----- MATERIAL SHOWN -----
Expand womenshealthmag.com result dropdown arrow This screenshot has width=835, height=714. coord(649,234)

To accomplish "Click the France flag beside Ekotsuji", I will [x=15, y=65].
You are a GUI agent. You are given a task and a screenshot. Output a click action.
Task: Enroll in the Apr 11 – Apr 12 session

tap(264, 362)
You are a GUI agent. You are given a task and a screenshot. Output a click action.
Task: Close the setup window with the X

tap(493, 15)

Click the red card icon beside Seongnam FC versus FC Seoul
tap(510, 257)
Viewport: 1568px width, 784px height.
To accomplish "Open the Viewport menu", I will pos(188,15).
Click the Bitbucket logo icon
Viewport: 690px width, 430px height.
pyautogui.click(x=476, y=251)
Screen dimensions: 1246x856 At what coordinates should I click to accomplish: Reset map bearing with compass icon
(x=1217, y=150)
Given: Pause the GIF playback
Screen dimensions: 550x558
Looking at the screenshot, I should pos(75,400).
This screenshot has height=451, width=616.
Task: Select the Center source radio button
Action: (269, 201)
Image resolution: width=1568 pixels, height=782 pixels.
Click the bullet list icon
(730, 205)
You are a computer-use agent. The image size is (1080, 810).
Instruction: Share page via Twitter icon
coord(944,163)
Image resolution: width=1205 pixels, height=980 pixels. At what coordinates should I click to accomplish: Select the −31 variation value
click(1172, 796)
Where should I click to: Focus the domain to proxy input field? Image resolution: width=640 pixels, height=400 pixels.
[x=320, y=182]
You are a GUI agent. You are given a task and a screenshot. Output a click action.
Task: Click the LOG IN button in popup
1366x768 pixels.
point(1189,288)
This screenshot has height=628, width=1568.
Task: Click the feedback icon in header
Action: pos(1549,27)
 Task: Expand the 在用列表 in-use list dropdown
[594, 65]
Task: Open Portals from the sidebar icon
-----
TASK STATEMENT: Starting at the line with "Image resolution: width=1205", copy every line down to the last one above, exactly as written and with nothing else.

WRITTEN SOLUTION:
Image resolution: width=1205 pixels, height=980 pixels. At what coordinates should I click to accomplish: Select the −31 variation value
click(1172, 796)
Where should I click to: Focus the domain to proxy input field? Image resolution: width=640 pixels, height=400 pixels.
[x=320, y=182]
You are a GUI agent. You are given a task and a screenshot. Output a click action.
Task: Click the LOG IN button in popup
1366x768 pixels.
point(1189,288)
This screenshot has height=628, width=1568.
Task: Click the feedback icon in header
Action: pos(1549,27)
 Task: Expand the 在用列表 in-use list dropdown
[594, 65]
Task: Open Portals from the sidebar icon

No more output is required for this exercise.